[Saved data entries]
_ _ _ _ _ _ _
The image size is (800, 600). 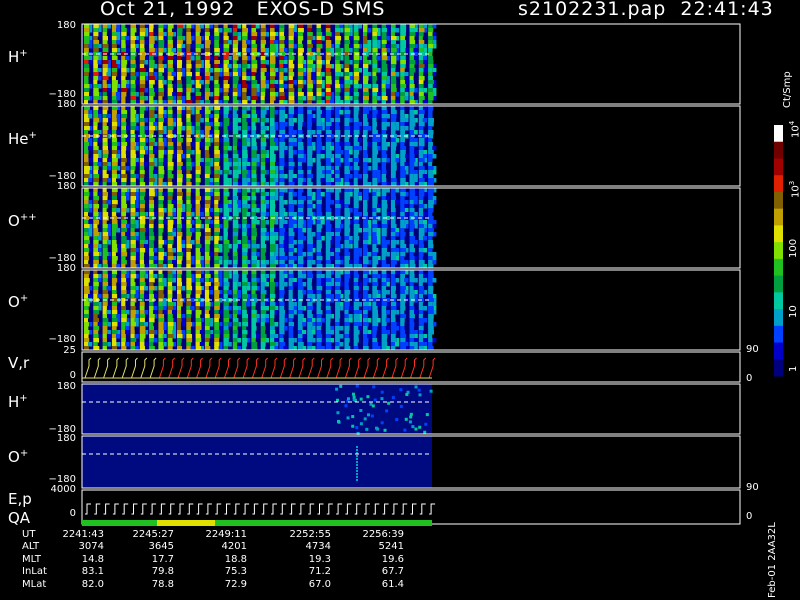 What do you see at coordinates (91, 547) in the screenshot?
I see `orbit-value: 3074` at bounding box center [91, 547].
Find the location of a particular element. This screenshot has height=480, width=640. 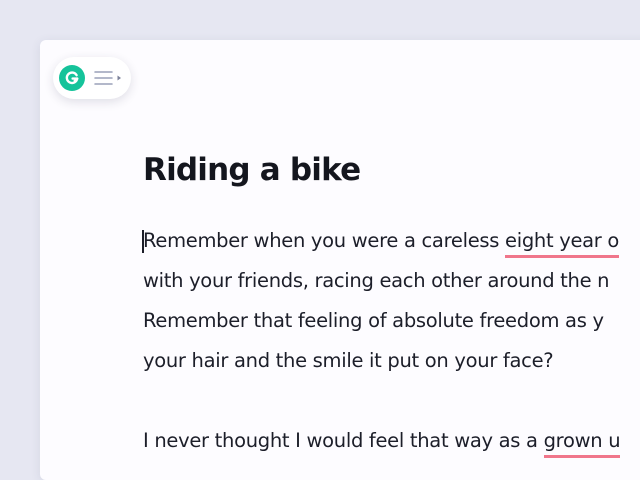

text-caret is located at coordinates (143, 242).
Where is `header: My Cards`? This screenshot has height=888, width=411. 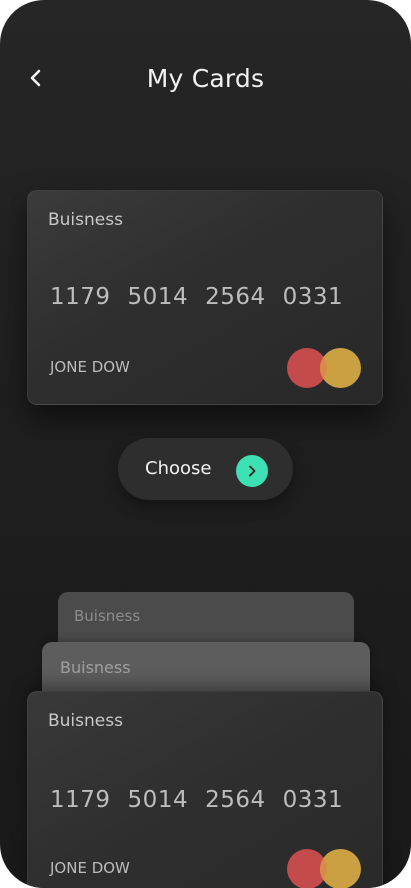
header: My Cards is located at coordinates (206, 78).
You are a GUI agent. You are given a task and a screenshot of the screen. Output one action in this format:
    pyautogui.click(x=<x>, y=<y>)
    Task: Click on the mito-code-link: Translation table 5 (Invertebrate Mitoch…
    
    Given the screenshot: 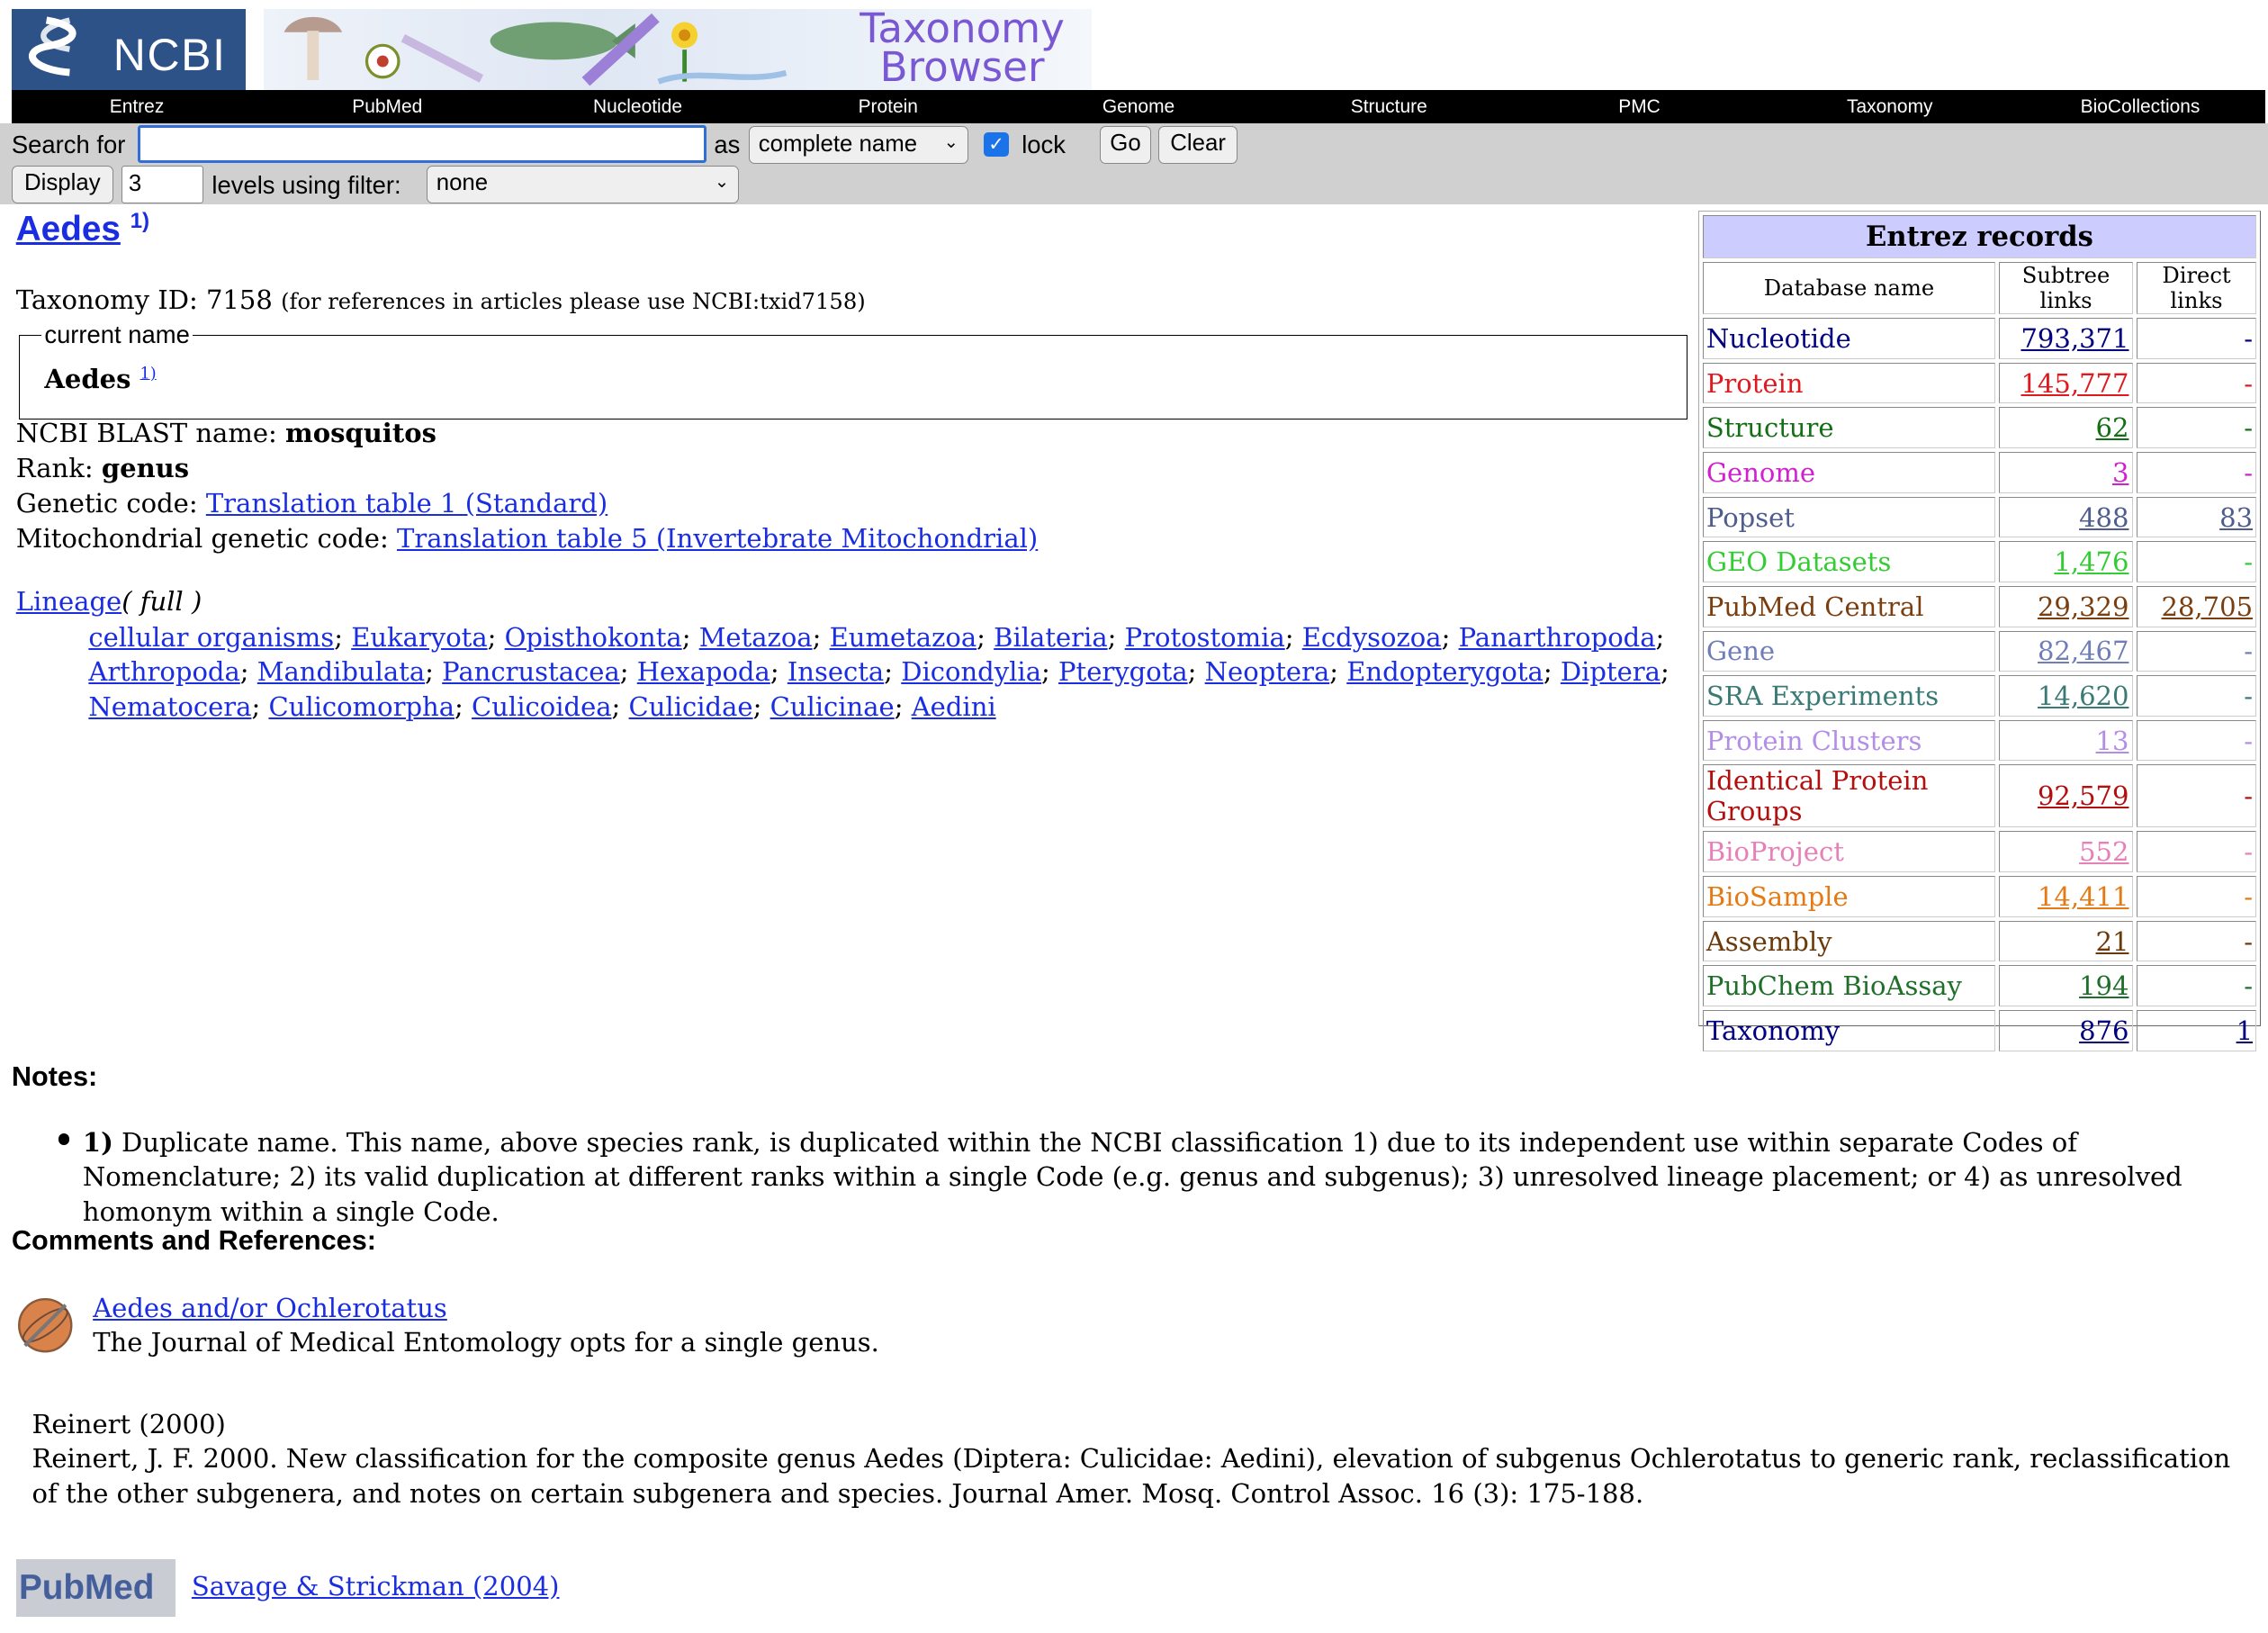 What is the action you would take?
    pyautogui.click(x=718, y=538)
_ _ _ _ _ _ _
- [Work to be completed]: Render the entries above, from the line containing "has height=888, width=411." down to the line containing "header: My Cards is", as a JSON list of strings with one string per line and blank lines omitted. Leave the pictures out.

- [Result of the task]:
[
  "Where is `header: My Cards`? This screenshot has height=888, width=411. ",
  "header: My Cards is located at coordinates (206, 78)."
]